SUNDAY HOMILY

Sunday Homily Video

Fr. Tom Lucas, S.J. 

July 13, 2025

Sunday Homily


Fr. Tom Lucas, S.J. 

July 13, 2025

The Parable of the Battered Traveler



"A man fell victim to robbers as he went down from Jerusalem to Jericho. They stripped and beat him and went off leaving him half-dead.” So begins St. Luke’s telling of Jesus’ most challenging parable.

 

That hellish road where the mugging occurred was called the “Bloody Path”: 18 twisting miles of switchbacks through an arid moonscape; descending half a mile down from Mount Zion to the plain of the Dead Sea, near the lowest place on earth.
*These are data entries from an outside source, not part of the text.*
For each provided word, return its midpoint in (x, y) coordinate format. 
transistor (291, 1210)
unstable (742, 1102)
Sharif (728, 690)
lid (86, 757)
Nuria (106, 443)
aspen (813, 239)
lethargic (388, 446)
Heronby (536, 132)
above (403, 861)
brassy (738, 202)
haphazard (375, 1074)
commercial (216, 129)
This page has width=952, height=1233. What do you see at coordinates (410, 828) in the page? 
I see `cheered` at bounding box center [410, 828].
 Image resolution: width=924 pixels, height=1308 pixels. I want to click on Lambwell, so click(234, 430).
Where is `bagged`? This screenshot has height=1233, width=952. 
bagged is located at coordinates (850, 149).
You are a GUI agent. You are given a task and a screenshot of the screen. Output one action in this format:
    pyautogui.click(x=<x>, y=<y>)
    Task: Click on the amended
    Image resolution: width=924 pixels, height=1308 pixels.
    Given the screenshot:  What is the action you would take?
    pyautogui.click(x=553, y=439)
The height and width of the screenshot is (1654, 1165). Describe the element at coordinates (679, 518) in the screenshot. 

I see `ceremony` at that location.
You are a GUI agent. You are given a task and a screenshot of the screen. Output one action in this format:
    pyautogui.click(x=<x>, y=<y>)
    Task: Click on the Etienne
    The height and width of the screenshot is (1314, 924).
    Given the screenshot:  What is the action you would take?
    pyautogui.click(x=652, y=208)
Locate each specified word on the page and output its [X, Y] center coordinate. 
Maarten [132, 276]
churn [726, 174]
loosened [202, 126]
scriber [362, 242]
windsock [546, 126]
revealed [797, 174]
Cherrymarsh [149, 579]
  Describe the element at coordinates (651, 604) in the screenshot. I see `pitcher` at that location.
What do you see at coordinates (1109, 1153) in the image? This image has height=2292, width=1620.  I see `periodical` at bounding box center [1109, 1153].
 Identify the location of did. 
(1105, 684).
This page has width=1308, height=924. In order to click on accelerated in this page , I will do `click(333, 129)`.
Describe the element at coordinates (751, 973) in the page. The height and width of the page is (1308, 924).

Imagine going from Auburn to Death Valley in the distance of 20 miles. 

 

It was infested with highwaymen, packs of robbers who preyed upon lone travelers. Small wonder then, that a priest and then a Levite, a temple bureaucrat, passed on the other side of the road. They saw the battered traveler, mugged and bleeding in the ditch, and hurried along their ways. Broken, in the pit, down in the dumps, in the slough of despond, a mugged man baked naked in the hot sun as he waited for death. 

 

“But a Samaritan traveler who came upon him was moved with compassion at the sight.” He stopped. He didn’t avert his eyes. He looked at a fellow traveler, not an enemy or an-other, not as one who believed in God differently than he did. A broken guy in a ditch, no more, no less than he. So he climbed off his donkey, and into the ditch. We don’t know what inspired him to stop. Had he himself been traumatized, victimized before in his life? Had he absorbed the scriptures in ways that the priest and Levite hadn’t? We don’t know. What we do know is that he approached the victim, hefted him up on his shoulder not worrying about staining his clothes with the battered man’s blood. He poured oil and wine over his wounds and bandaged them. Then he lifted him up on his own animal, took him to an inn, and cared for him. The next day he took out two silver coins and gave them to the innkeeper with the instruction, 'Take care of him. If you spend more than what I have given you, I shall repay you on my way back.'

Now Jesus asked the scholar of the law “which of these three, in your opinion, the priest, the Levite, or the Samaritan was neighbor to the robbers' victim?" He answered, "The one who treated him with mercy."
Jesus said to him, "Go and do likewise."

 

Empathy and compassion are not the same as pity; Solidarity is not the same as charity. Pity is feeling at a remove. “Isn’t that too bad.” Empathy that flows from mercy, is seeing, not looking, feeling, entering into the lived experience of the other not as a client or a problem to be solved, but as a human being who is more like me than not. Solidarity is seeing and esteeming the other as neighbor, as a subject, not as the object of my charitable action. It’s getting down into the ditch with them, knowing that what the battered person there is no less a child of God than I am, no less treasured by God, even if they are despised or abused by those who should know better. 

 

The mystery of the incarnation of Jesus, God made flesh, God made vulnerable, God hanging on the cross, places Jesus in the same slough of despond, in the ditch alongside of us, bleeding too. What the Samaritan saw in the man battered by the robbers on the road to Jericho was the face of all the crucified, the crucified Son of Mary and mysteriously, at the same time, the face of every man and woman and child crucified by life’s troubles and sufferings, yet still worthy of reverence, care, and respect. 

 

Who is was neighbor to the robber’s victim? The scholar of the law responded: "The one who treated him with mercy."
Jesus said to him, "Go and do likewise."

 

Listen again to the words of Moses, 

Listen again to your own heart: 

"For this command that I enjoin on you today
is not too mysterious and remote for you.
It is not up in the sky, that you should say,
'Who will go up in the sky to get it for us
and tell us of it, that we may carry it out?'
Nor is it across the sea, that you should say,
'Who will cross the sea to get it for us
and tell us of it, that we may carry it out?'
No, it is something very near to you,
already in your mouths and in your hearts;
you have only to carry it out."

 

And Jesus says to us, "Go and do likewise."